• [WHAT YOU NEED TO DO]:
Here are the records. Write out exactly the lines between the one holding "The image size is (927, 716)." and the one holding "Click the Set joystick icon", inclusive.

• [RECORDS SUPPLIED]:
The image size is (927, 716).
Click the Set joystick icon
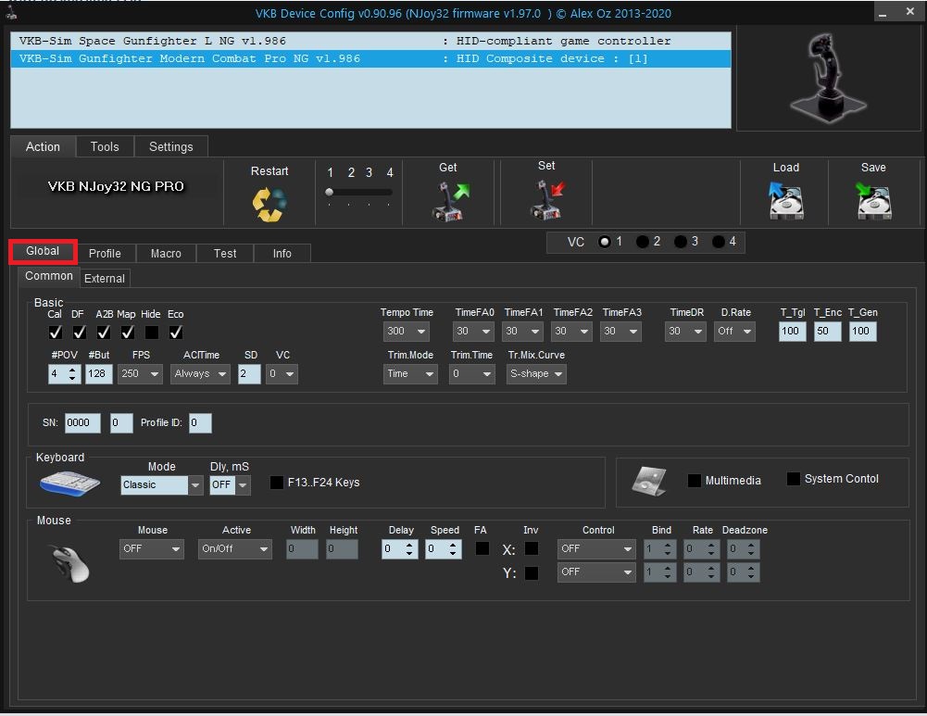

* * *

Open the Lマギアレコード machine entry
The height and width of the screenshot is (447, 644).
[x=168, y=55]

• [WRITTEN SOLUTION]:
The image size is (927, 716).
Click the Set joystick icon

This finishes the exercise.